Governo tem de envolver-se no cumprimento da lei do direito à autodeterminação de género
A Federação Nacional dos Professores (Fenprof) apelou esta sexta-feira a que o Governo se envolva nas mudanças necessárias para as escolas cumprirem o direito à autodeterminação de género das crianças e jovens, quando entrar em vigor a regulamentação da lei que se encontra agora nas mãos do presidente da República.
Corpo do artigo
A Fenprof pronunciou-se esta sexta-feira sobre a regulamentação da lei que define as medidas a adotar pelos estabelecimentos de ensino para garantir o direito das crianças e dos jovens à autodeterminação da identidade de género, defendendo que "a concretização de medidas que venham a ser tomadas" não pode "ficar à responsabilidade exclusiva das escolas", criticando que essa seja a norma quando ocorrem mudanças.
A Federação asseverou, por isso, que a aplicação da lei nas escolas "deve contar com o envolvimento empenhado dos responsáveis do Ministério da Educação, o que raramente acontece, nomeadamente quando está em causa o reforço de recursos", pode ler-se num comunicado enviado às redações.
"A Fenprof reconhece a delicadeza deste quadro legal, mas considera importante que a escola não passe ao lado da problemática e que os profissionais da Educação discutam e recebam informação e formação sobre como lidar com a diversidade, seja de que tipo for", advertiu.
Em dezembro, o Parlamento aprovou o projeto de lei, com vista a regulamentar o diploma de 2018, e entre as medidas - embora não obrigue à criação de espaços mistos - exige que todos os alunos tenham acesso a casas de banho e balneários, pelo que cabe às escolas decidir e proceder às adaptações que se considerem necessárias.

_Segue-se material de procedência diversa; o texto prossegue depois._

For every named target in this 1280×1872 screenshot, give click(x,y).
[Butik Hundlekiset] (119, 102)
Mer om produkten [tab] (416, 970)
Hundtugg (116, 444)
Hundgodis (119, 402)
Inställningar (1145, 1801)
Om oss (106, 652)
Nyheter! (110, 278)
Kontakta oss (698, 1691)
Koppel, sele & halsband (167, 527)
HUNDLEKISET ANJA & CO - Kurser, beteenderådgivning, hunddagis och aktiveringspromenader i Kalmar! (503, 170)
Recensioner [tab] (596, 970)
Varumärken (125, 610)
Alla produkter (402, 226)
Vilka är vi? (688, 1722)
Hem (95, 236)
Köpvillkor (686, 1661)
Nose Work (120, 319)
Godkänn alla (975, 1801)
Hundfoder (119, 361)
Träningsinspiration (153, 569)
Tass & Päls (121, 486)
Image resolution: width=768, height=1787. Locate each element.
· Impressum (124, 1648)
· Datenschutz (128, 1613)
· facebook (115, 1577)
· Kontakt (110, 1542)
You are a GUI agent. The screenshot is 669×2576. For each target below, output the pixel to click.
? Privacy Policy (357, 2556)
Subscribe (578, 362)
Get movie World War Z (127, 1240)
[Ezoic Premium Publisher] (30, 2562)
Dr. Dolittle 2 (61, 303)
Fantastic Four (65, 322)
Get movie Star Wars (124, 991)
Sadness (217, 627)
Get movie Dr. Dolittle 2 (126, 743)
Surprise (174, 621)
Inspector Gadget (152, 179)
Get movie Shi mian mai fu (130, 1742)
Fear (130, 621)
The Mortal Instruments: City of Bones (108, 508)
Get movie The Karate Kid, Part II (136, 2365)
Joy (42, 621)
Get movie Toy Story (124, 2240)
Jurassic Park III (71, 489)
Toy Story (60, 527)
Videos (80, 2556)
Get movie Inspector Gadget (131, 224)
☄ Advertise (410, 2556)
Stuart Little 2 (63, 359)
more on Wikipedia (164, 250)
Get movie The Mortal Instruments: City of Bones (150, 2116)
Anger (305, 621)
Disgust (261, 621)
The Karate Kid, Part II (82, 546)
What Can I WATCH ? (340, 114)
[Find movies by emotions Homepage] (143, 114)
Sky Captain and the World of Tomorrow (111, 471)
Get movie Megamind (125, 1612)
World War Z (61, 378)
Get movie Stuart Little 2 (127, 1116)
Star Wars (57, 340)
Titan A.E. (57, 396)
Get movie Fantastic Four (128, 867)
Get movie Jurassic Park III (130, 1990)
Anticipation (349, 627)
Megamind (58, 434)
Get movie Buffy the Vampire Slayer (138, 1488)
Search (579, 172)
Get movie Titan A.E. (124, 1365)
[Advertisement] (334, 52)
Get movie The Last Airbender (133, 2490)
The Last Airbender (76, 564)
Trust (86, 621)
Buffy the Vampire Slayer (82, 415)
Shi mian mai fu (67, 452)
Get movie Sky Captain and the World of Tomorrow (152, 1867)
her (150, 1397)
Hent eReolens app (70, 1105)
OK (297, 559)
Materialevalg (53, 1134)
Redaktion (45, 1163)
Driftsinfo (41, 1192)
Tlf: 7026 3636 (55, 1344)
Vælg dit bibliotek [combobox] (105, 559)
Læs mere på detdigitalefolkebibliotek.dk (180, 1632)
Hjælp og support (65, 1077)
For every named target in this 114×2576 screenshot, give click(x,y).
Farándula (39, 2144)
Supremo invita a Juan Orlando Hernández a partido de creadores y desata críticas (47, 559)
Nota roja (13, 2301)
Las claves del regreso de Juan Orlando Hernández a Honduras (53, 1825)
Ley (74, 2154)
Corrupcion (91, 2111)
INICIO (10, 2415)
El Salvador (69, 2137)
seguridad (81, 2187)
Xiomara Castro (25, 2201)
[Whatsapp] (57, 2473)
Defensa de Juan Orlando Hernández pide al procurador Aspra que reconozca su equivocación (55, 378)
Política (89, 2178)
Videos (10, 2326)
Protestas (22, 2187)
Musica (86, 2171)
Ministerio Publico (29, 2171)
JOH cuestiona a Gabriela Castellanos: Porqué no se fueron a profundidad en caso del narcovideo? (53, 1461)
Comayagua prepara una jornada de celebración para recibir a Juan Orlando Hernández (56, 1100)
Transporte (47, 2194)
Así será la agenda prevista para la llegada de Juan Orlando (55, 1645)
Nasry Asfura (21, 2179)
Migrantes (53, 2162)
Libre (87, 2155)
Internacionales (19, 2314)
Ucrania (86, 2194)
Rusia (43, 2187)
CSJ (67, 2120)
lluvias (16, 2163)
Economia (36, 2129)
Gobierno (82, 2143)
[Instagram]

No entanto, a fatura das obras pode ficar apenas nas mãos das autarquias, responsáveis pelos edifícios.
Cabe agora ao presidente da República dar luz verde ou não o projeto de lei, que deu entrada em Belém no final de dezembro passado, mas a iniciativa tem sido alvo de críticas por parte de organizações de diretores de escolas públicas e privadas, da Confederação Nacional de Pais (Confap) e Federação de professores de Educação Física (Cnapef) que consideram que a lei pode motivar mais casos de discriminação do que de inclusão e impor uma exigência "desproporcional" às escolas. Apelaram, por isso, ao veto de Belém.
Por outro lado, associações representantes de pais de crianças trans, como a Associação de Pais e Mães pela Liberdade de Orientação Sexual e Identidade de Género (AMPLOS), pediram a Marcelo Rebelo de Sousa que promulgue o diploma para garantir "direitos humanos" nas escolas.
A Frenprof encara a autodeterminação da identidade de género e expressão de género como mais um dos problemas que se vivem na educação em Portugal, atribuindo-o ao "subfinanciamento" e a "políticas que a têm fragilizado, com particular expressão, a escola pública e as condições de trabalho e de carreira dos seus profissionais".
Criar ambientes de sã convivência
"Em Portugal, é sabido que há situações de conflito e bullying nas escolas, que resultam de um inaceitável desrespeito pela identidade de género de alunos e de docentes, quantas vezes calados por vergonha, pela burocracia associada à denúncia ou pela sua inutilidade", alertou a Federação, considerando, por isso, "indispensável que as escolas lidem com estas situações e criem ambientes de sã convivência, promotores de respeito pela diferença".
A Fenprof apelou ainda que se aprofunde a discussão "sobre medidas inclusivas contra a violência e a discriminação, a par da sensibilização, compreensão, aceitação e respeito pela diversidade de género, em contexto escolar e na sociedade em geral".
Perante às críticas que têm vindo a público sobre a nova lei, a Fenprof asseverou também que reduzir a questão às casas de banho e balneários "é caricaturá-la e desvalorizá-la", apontando ainda que "misturá-la com resultados menos positivos no âmbito do PISA [Programa Internacional de Avaliação de Alunos] ou das provas de aferição é demagogia". A federação diz ainda compreender que, "por razões ideológicas de natureza distinta (política, religiosa ou outra) haja quem se oponha", relembrando, no entanto, que a regulamentação em causa diz respeito a uma lei que data de agosto de 2018 e que, na altura, deveria ter sido regulamentada no prazo de 180 dias.
Entre outras medidas, a lei prevê que em documentos como o registo biográfico, pautas ou testes, ou nas atividades escolares e extraescolares os alunos trans possam ser chamados pelo nome autoatribuído. As mudanças dependem da vontade expressa pelos pais, encarregados de educação ou representates legais da criança ou jovem.